**SELECTED TEXT:**
Content starts

The Respondent's Counsel further submitted that Section 15 of the TAT Act is clear to the effect that a taxpayer must pay 30% of the tax assessed or that part of the tax assessed not in dispute, whichever is greater. In the instant case, the 30% of the tax assessed amounted to UGX 2,490,131, 685.30/= which the Appellant had not paid and was thus in contravention of the said provision. Counsel prayed that the first ground of appeal is dismissed by the Court.
## **Section 15 of the TAT Act** is headed **"Deposit of portion of tax pending determination of objection." Sub-section (1)** thereof provides as follows:
*"A taxpayer who has lodged a notice of objection to an assessment shall, pending final resolution of the objection, pay 30 percent of the tax assessed or that part of the tax assessed not in dispute, whichever is greater."*
My understanding of the above provision is that the requirement to pay the 30% of the tax assessed or the part of the tax not in dispute, is set in motion when the taxpayer lodges with the Commissioner a notice of objection to an assessment. What this means is that the said portion of the tax is payable before resolution of the objection by the Commissioner. If the portion of the tax is collected at that level, there would not be a requirement to make a further payment when the matter comes up before the Tribunal upon an application for review of a tax decision that may have been made by the Commissioner. Where the portion of the tax was not collected at the time the objection was considered by the Commissioner, as was the case in the instant matter, the TAT is obliged to enforce that payment.
By this ground of appeal, the Appellant is not disputing the fact that 30% of the assessed tax was greater than the tax not in dispute. Neither is the Appellant disputing their liability to pay the 30% of the tax as assessed. What the Appellant is claiming is that they should have been allowed by the Tribunal to furnish security for due performance rather than having their case dismissed as it was. The Respondent opposes this claim on the ground that the Appellant had made no such application before the Tribunal and, as such, the Tribunal cannot be faulted for not making such an order.

Content ends

**DATA SEGMENT:**
Content starts

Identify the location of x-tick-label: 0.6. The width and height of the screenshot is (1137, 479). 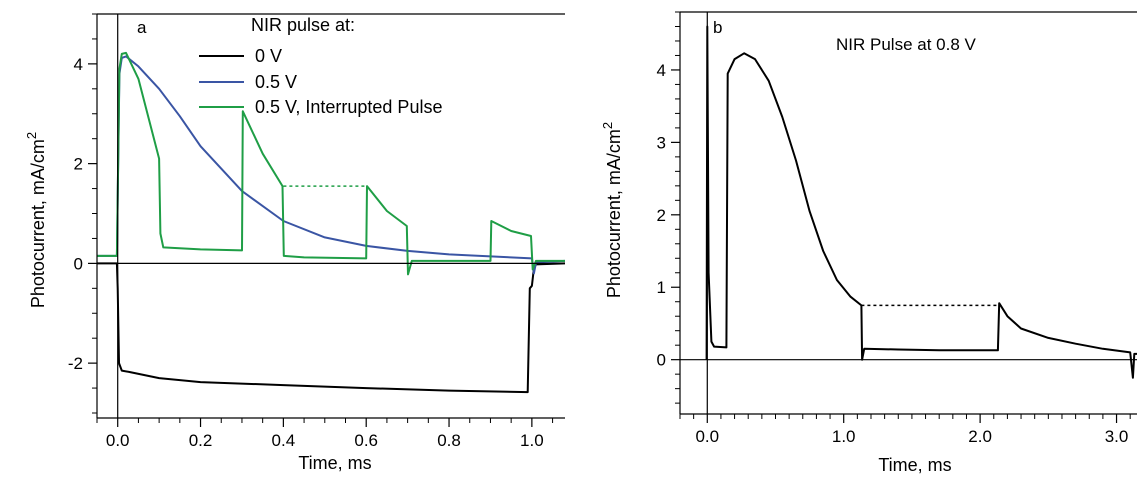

Content ends

**ACTIVITY LIST:**
1 - Translate this sentence from the text on the tax appeal into Spanish: "What this means is that the said portion of the tax is payable before resolution of the objection by the Commissioner."
2 - Answer these questions from the text on the tax appeal:
(a) What is the heading of Section 15 of the TAT Act?
(b) What does the Appellant claim the Tribunal should have allowed them to do?
(c) On what ground does the Respondent oppose that claim?
3 - Give the part of the text on the tax appeal from "The Respondent's Counsel" to "by the Court." again, switching "Court" to "Tribunal".

**COMPLETED EXERCISE:**
1 - Esto significa que dicha parte del impuesto debe pagarse antes de que el Comisionado resuelva la objeción.

2 -
(a) "Deposit of portion of tax pending determination of objection."
(b) Furnish security for due performance rather than having their case dismissed.
(c) The Appellant had made no such application before the Tribunal, so the Tribunal cannot be faulted for not making such an order.

3 -
The Respondent's Counsel further submitted that Section 15 of the TAT Act is clear to the effect that a taxpayer must pay 30% of the tax assessed or that part of the tax assessed not in dispute, whichever is greater. In the instant case, the 30% of the tax assessed amounted to UGX 2,490,131, 685.30/= which the Appellant had not paid and was thus in contravention of the said provision. Counsel prayed that the first ground of appeal is dismissed by the Tribunal.